There is no level of drive that allows 99.9% of high school varsity starters to take off their warmups at a D1 university program, let alone the NBA. It will never ever ever ever happen.

So if it isn't drive, than that really only leaves: - genetics - coaching/enviornment?

Basically, you are born with the required genetics + surrounded with the right coaching from a very early age or you won't get into the NBA right?

Are there other factors you think contribute? What percentage weight would you put on each factor if you had to guess.

I think you're likely correct here. There's definitely exceptions to this, but those exceptions fit into the 99.9% figure you have here.

sure, fine, substitute NBA with L8 at FAANG or something. Now, I stll think you're either in FAANG (or somewhere more exclusive?) and surrounded by very talented people and over extrapolating to the general programmer population, or making assumptions never having worked there.

There are a lot of engineers that cannot pass even basic warmup questions and probably never will be able to.

L8 might be apt, but honestly human brains are far more fluid and dynamic than human limb length. You can train your brain to do remarkable things it couldn't do before remarkably fast. You just can't train your limbs to be a foot longer.

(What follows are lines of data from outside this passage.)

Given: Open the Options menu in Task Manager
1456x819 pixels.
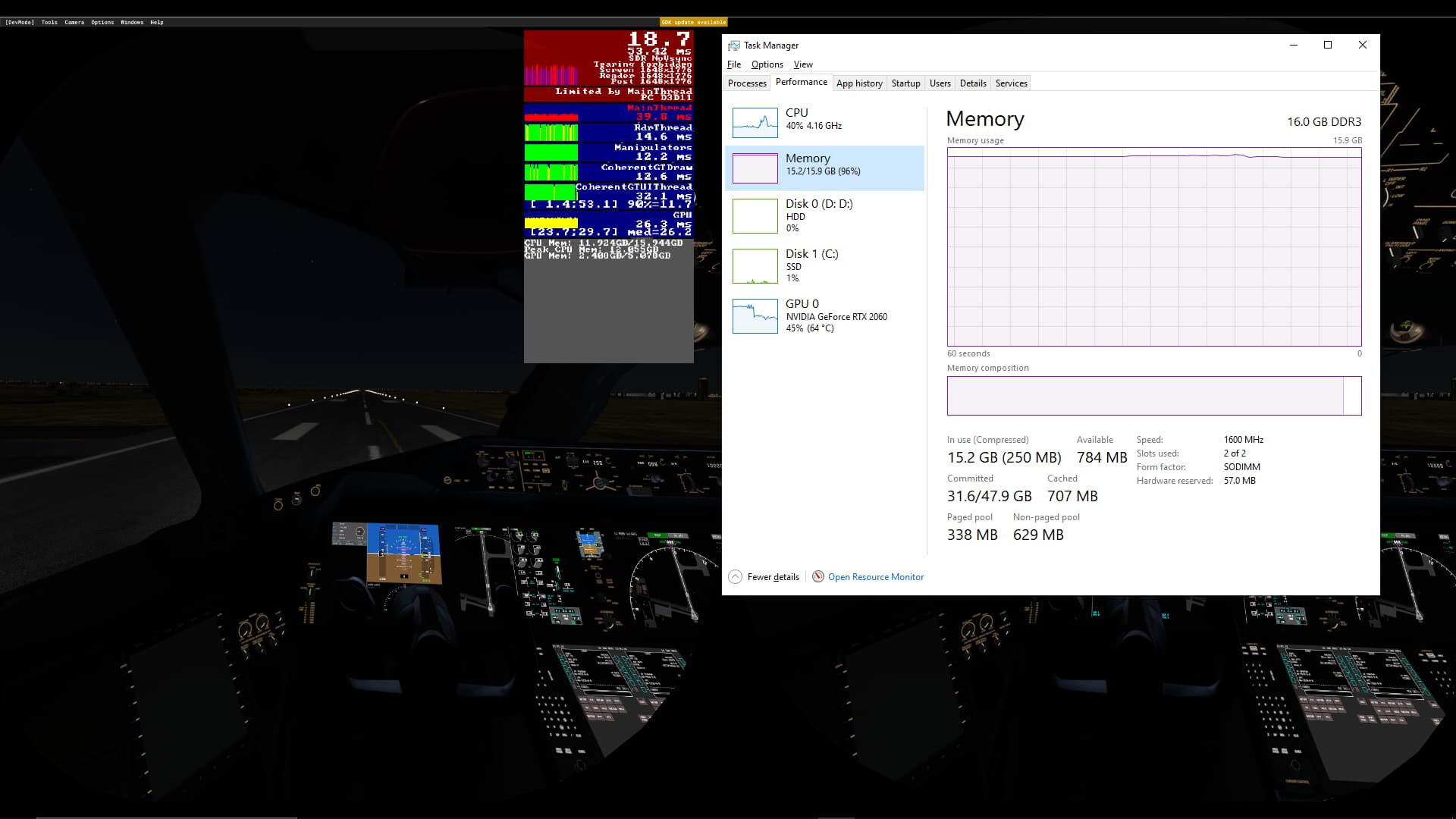Looking at the screenshot, I should [767, 64].
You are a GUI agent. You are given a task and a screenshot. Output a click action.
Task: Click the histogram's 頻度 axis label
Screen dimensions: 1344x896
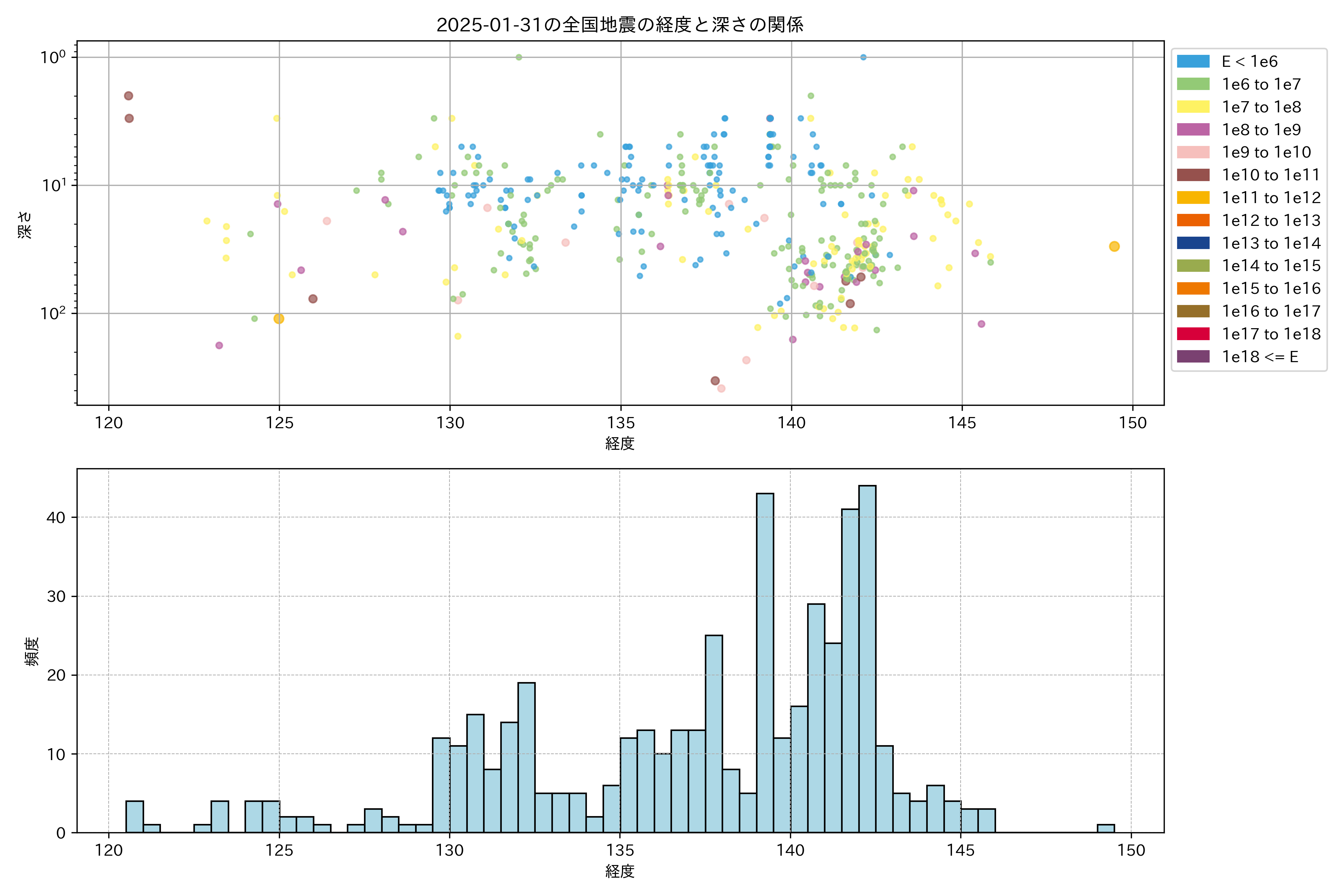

Aka, I'd argue that elon musk drive gives you a greater chance to become an L8 engineer, where as elon musk drive may make you an NBA player, but at a significantly lower chance.

I know I should have framed the question in a less naive way. I did some very basic programming running some statistics before, and enjoyed the process greatly. But I would not classify it as programming experience in the general sense, it was more about thinking of the statistical problem at hand and using minimal programming to help. I would still classify myself in the "no programming or minimal programming" category, but I'm not oblivious to the industry.
ok, well assuming you're not naive, not jut chasing some prestige or money (because those are far from guaranteed), you have to learn how to both become a good software engineer, and how to interview. Too many people focus on the latter, not realizing that is only a problem if you're getting interviews.

To actually build up the resume and skills of the craft, I would invest and contribute to popular, widely used Open Source projects that have an active community, conferences, mailing lists and the like.

This will take a lot of investment, but having non trivial contributions to core software many companies use is often a better resume tick than an internship or experience at a no name company.

I had multiple well known, non FAANG big tech engineers invite me to come interview after they saw my contributions to some larger Open Source projects.

Then, passing the interview is another story, but there are many paid and unpaid resources to guide you through that process.

Thanks for the advice regarding Open Source contribution.